RIM BlackBerry 6 OS: 10 Reasons Why Apple Needs to Worry About It

 
 
By Don Reisinger  |  Posted 2010-07-28 Email Print this article Print
 
 
 
 
 
 
 

News Analysis: The release of RIM's BlackBerry 6 operating system software is right around the corner. Since RIM is promising several new features in the BlackBerry smartphone OS, it's becoming clear that the new mobile device will be the next thing Apple will need to worry about.

Research In Motion's BlackBerry 6 operating system software will be available soon. The software is arguably the best update RIM has made to its smartphone OS in a long time. It includes a better home screen, more efficient menus and a healthy selection of features that do a fine job of matching just about any other solution on the market.

That said, the new software with its eventual release with new BlackBerry models has been ignored by the majority of consumers as Apple's iPhone continues to capture headlines and the allure of customers.

But that doesn't mean that BlackBerry 6 should be ignored by Apple, or that it isn't capable of achieving success in the mobile marketplace. Based on the success RIM's BlackBerry has enjoyed to this point, and how well the software seems positioned in the marketplace, Apple might want to start worrying about BlackBerry 6 and the immense potential it brings to the market. Here's why:

1. RIM is finally ready to play

For a while, RIM didn't seem all that prepared to take on Apple and Google in the mobile market. The company's BlackBerry devices looked obsolete, and its software worked poorly when compared to iOS. But with BlackBerry 6, all that has changed. The software includes several new features, including social and multimedia integration, that make it a far more viable alternative to anything Apple offers.

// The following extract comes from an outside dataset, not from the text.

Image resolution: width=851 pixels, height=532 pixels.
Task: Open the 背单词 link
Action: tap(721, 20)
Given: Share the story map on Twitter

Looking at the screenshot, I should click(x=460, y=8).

And given the size of its installed base, that could be a major issue for Apple as it attempts to steal BlackBerry owners away from RIM.

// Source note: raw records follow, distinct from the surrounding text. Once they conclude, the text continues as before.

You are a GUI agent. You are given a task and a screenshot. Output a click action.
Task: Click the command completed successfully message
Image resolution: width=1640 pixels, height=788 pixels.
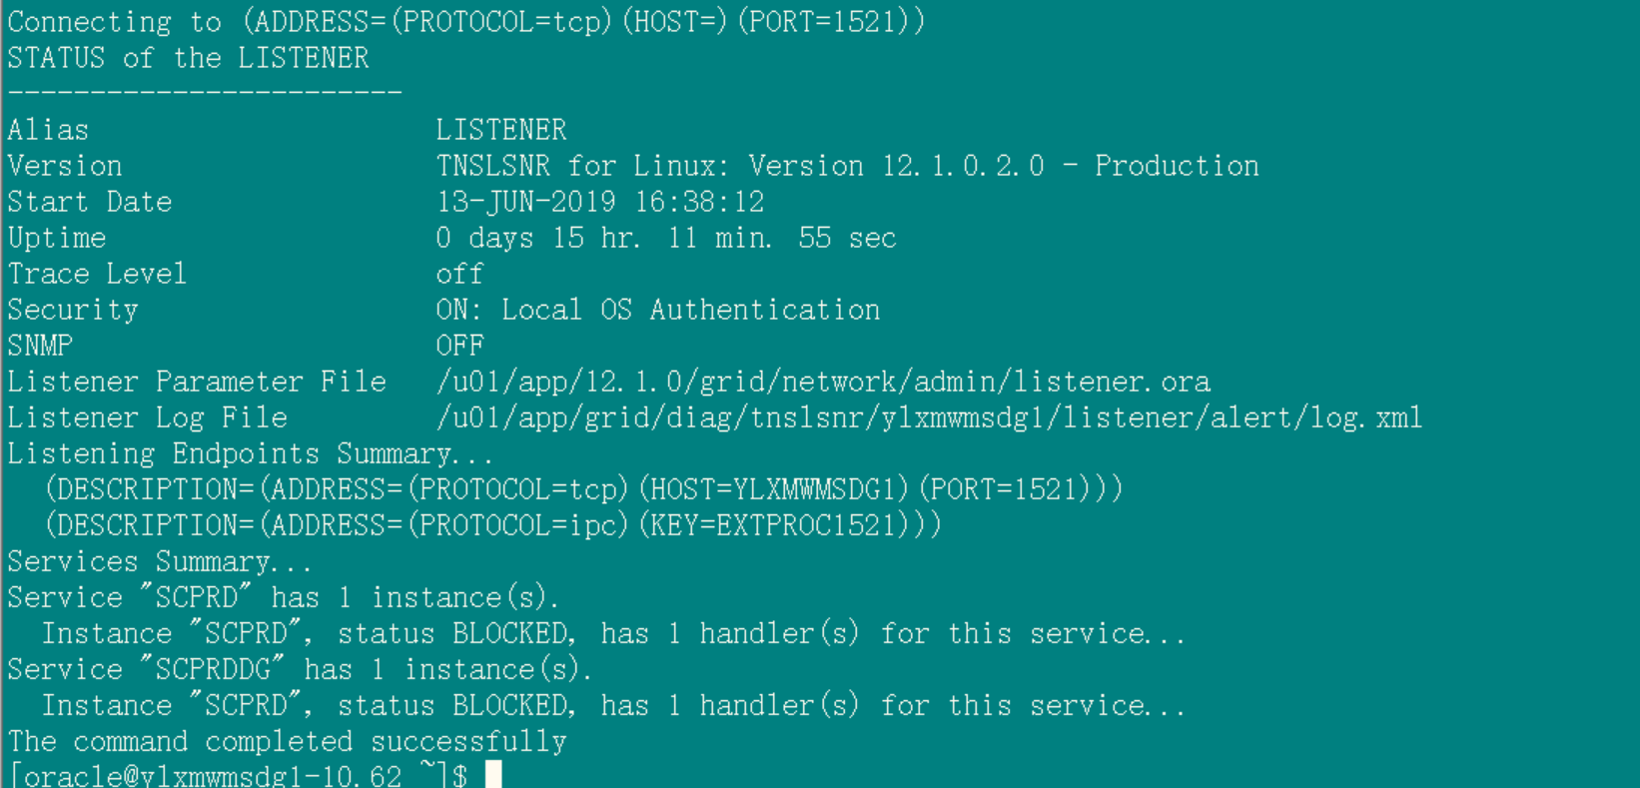288,741
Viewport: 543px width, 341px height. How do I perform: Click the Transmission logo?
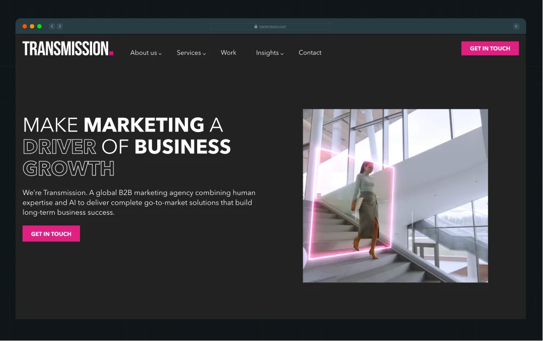[68, 48]
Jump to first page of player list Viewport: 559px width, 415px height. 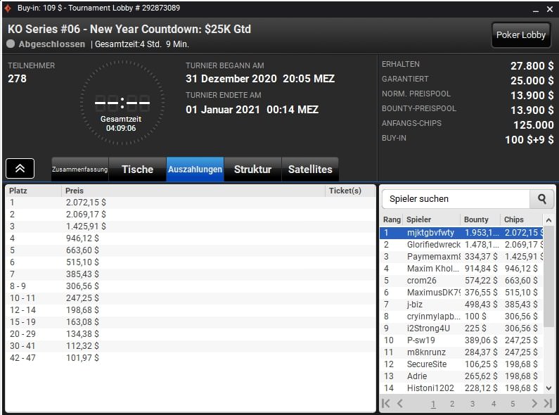pyautogui.click(x=386, y=404)
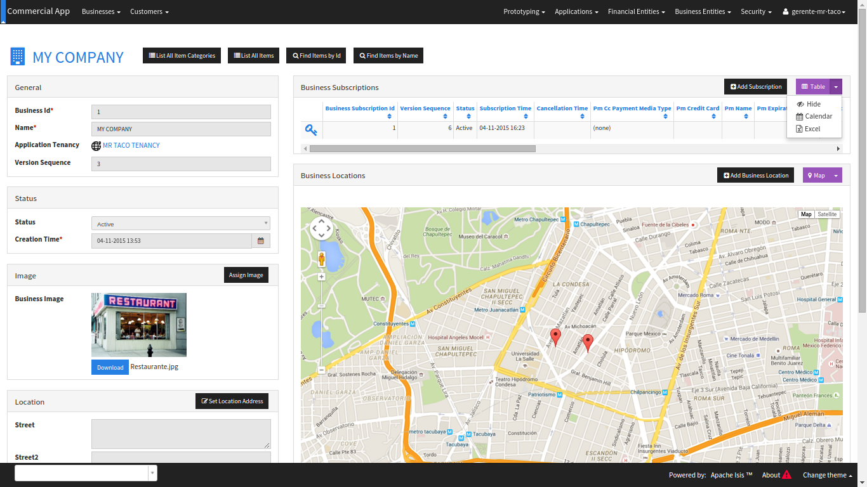Click the map pan control compass
This screenshot has height=487, width=867.
[321, 229]
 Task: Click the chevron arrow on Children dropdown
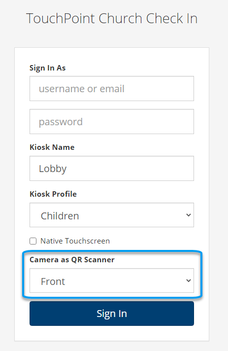[189, 215]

2. It's what the enterprise has waited for

The enterprise has been the main benefactor of RIM's BlackBerry for years. Companies that have wanted more functionality and productivity have opted for BlackBerry devices over anything else. But in recent years, those companies realized that BlackBerry OS is becoming obsolete. And they have started looking elsewhere for their mobile needs. With BlackBerry 6, RIM can finally bring those customers back. The software includes the same level of functionality for enterprise users, but adds some streamlined menus and other features to make it more usable. That alone should make enterprise users happy.

3. Familiar-to a point

The best aspect of BlackBerry OS throughout the years is that it has remained familiar. Similar to Windows, which has kept its basic functionality throughout the years, RIM's BlackBerry OS resembles the same look and feel that customers have been working with all these years. BlackBerry 6 will follow that pattern with the same gridlike arrangement and a familiar menu design. But it will also move forward with fresh ideas, thanks to some new graphics built into the software that most users won't be familiar with at first. There won't be drastic differences, but they will be noticeable. And for the most part, they will only help users get more out of the software.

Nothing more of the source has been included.